Some part of the youthfulness and vigor that Violeta continues to feel late into her life, she attributes to her relationship with Harald. The very fact of finding new love at her age is atypical and extraordinary; the contentment and happiness Harald provides her are beyond what Violeta has ever experienced in any romantic relationship, so much so that she marries him. Violeta goes through multiple romantic partners throughout her lifetime, eventually ending in marriage again, but of a vastly different character. Violeta’s romantic relationships, and the way she navigates and learns from them, is a testament to the empowerment she eventually comes to feel as an independent woman, and calls to the theme of feminism. From marrying Fabian, whom she did not love and largely because of a social contract, Violeta moves on to explore passion with Julián, learn how respect and desire can coexist with Roy, and find true companionship and contentment with Harald, whom she eventually marries, too.

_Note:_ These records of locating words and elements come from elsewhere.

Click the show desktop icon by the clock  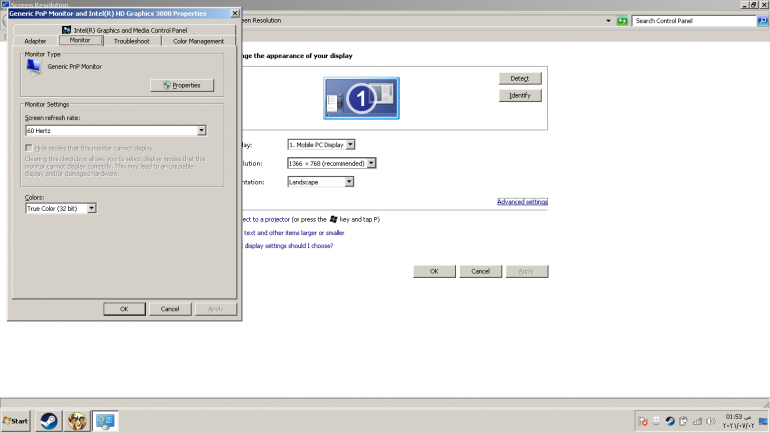(764, 421)
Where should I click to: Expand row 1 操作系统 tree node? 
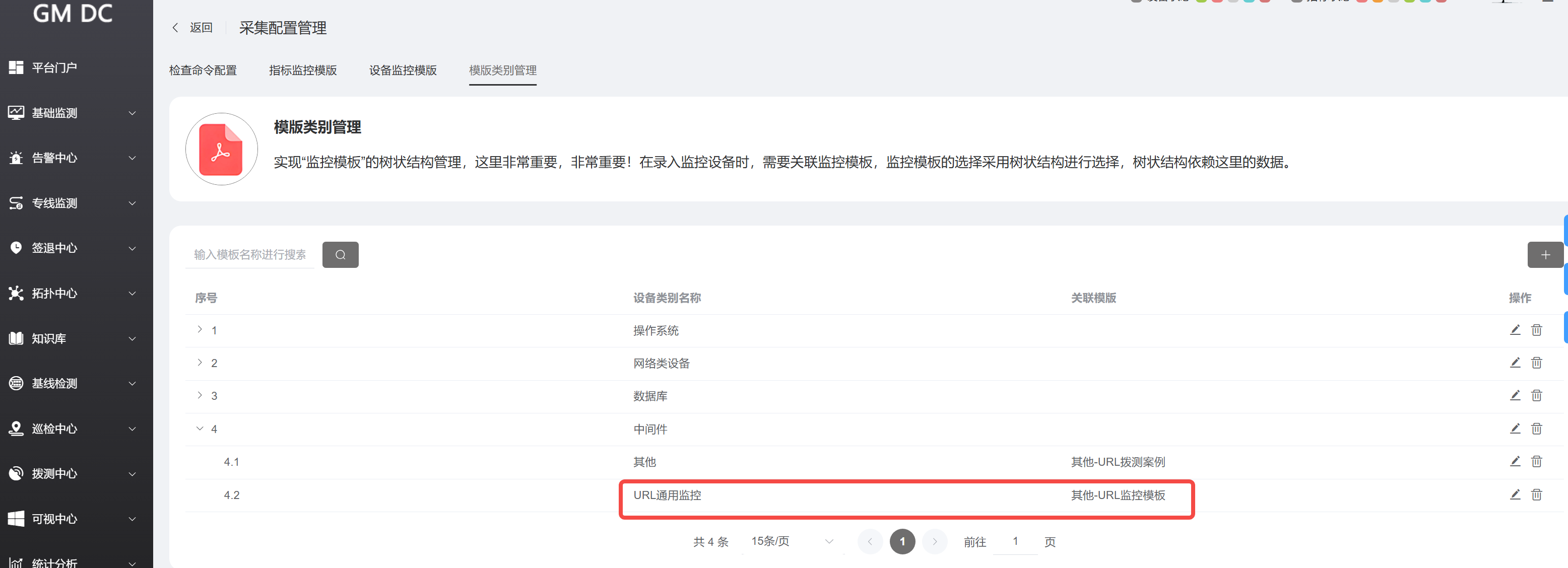tap(200, 329)
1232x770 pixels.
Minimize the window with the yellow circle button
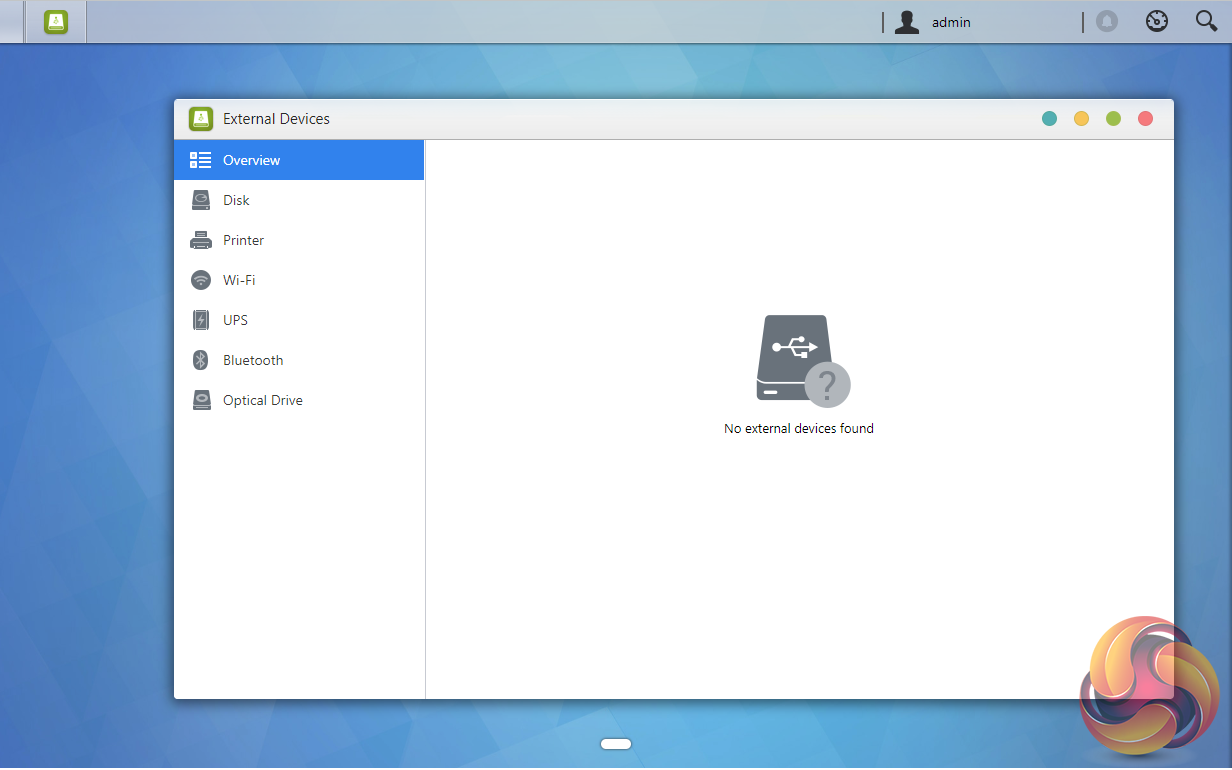coord(1081,119)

Violeta continues to learn from life right up to the end. When she hears of Camilo’s experiences as a priest and the work he is able to do, she expresses a desire to start life over and do things differently, especially to contribute more to society. This is a long way from the spoiled and selfish young child she started out as, and even the politically indifferent young woman she grew to be. Upon Harald’s passing, Violeta continues on through the heartbreak, her work at the foundation giving her purpose and the other people in her life giving her comfort. Even after her physical health begins to deteriorate, Violeta finds a way to learn, through the reflection upon her life story she now has the time and space to do.

Thus, letter writing reappears as an important motif, initially beginning as correspondence with Camilo when he is at the seminary, and ultimately culminating in the book. Torito’s cross, too, reappears, at a pivotal moment in Violeta’s life, as she initially foreshadowed. As the book comes to a close, there is a sense of a story coming full circle—not just through Violeta’s passing away in yet another pandemic, but in what her life has come to be through the century she lived, and the people waiting with and for her at the end: Torito, whose death set Violeta on a fresh path; Camilo, unto whom Violeta bequeaths her story and her life’s work; and Nieves, in whose name Violeta created the legacy.